Word and element location data:
★ ★ ★ ★ ★

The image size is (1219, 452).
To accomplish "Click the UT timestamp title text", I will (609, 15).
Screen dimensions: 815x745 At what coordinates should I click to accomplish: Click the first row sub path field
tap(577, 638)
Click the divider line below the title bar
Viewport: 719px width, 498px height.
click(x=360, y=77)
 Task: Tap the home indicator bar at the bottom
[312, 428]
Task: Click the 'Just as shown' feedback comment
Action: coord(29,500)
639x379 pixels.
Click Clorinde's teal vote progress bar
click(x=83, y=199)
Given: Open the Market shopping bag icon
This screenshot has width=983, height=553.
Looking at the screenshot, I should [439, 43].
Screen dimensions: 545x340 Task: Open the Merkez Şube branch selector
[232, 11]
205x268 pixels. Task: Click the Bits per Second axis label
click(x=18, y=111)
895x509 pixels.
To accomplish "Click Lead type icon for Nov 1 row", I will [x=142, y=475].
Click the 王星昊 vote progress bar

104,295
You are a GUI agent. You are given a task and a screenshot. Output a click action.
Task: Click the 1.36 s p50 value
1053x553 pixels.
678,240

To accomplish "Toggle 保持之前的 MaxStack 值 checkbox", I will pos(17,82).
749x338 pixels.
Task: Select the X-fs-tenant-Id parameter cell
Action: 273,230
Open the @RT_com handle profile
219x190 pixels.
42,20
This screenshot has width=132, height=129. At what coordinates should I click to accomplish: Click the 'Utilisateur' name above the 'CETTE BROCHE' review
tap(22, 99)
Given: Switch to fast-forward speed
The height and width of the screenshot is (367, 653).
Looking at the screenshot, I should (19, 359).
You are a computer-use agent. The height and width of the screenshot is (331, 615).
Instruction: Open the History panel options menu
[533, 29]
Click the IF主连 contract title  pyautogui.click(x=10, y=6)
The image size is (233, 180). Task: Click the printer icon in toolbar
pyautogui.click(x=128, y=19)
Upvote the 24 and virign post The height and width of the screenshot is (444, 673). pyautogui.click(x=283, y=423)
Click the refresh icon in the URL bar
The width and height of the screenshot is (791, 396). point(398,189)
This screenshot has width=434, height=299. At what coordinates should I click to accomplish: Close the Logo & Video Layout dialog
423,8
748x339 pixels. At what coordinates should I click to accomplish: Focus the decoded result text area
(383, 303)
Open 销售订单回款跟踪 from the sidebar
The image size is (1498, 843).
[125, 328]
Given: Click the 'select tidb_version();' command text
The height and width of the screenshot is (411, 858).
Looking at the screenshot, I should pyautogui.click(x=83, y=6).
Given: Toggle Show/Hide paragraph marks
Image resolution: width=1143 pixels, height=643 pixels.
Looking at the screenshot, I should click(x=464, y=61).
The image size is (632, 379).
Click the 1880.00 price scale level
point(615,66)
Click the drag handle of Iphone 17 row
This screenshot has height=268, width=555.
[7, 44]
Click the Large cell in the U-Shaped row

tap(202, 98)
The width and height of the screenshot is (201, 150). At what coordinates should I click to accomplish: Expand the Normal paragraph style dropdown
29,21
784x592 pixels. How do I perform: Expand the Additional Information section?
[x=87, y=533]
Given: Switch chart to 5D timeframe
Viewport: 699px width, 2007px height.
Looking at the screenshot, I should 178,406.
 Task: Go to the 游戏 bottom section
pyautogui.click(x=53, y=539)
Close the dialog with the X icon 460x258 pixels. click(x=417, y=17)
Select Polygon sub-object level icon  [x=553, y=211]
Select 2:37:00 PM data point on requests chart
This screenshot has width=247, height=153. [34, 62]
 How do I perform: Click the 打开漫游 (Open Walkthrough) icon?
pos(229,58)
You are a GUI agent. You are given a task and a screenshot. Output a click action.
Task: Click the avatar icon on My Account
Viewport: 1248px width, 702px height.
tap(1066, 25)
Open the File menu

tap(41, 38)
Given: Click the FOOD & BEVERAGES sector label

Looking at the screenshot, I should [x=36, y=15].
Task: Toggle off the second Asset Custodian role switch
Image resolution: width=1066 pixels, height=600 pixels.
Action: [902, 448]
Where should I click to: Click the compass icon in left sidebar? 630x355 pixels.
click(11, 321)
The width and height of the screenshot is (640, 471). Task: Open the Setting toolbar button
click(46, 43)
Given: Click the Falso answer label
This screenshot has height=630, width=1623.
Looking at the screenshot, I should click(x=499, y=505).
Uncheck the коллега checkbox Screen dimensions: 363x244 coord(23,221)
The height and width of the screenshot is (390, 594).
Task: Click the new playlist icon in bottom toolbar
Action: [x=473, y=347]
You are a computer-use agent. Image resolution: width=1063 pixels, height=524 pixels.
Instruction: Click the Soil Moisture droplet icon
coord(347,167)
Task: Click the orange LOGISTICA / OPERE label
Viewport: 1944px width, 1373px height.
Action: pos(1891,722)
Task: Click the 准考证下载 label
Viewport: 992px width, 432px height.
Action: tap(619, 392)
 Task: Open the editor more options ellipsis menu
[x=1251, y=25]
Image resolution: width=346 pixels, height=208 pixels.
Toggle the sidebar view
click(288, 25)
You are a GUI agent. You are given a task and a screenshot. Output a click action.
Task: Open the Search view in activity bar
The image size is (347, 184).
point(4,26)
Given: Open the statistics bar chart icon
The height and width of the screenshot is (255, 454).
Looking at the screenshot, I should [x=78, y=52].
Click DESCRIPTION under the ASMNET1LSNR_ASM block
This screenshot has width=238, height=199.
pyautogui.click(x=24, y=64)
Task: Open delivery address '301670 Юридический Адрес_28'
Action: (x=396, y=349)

★ ★ ★ ★ ★

■ Requirements
Gather every line of the records above that contains the word "label", and copy each of those lines in full.

■ Response below
205x268 pixels. Task: Click the Bits per Second axis label
Given: Click the FOOD & BEVERAGES sector label
Given: Click the Falso answer label
Task: Click the orange LOGISTICA / OPERE label
Task: Click the 准考证下载 label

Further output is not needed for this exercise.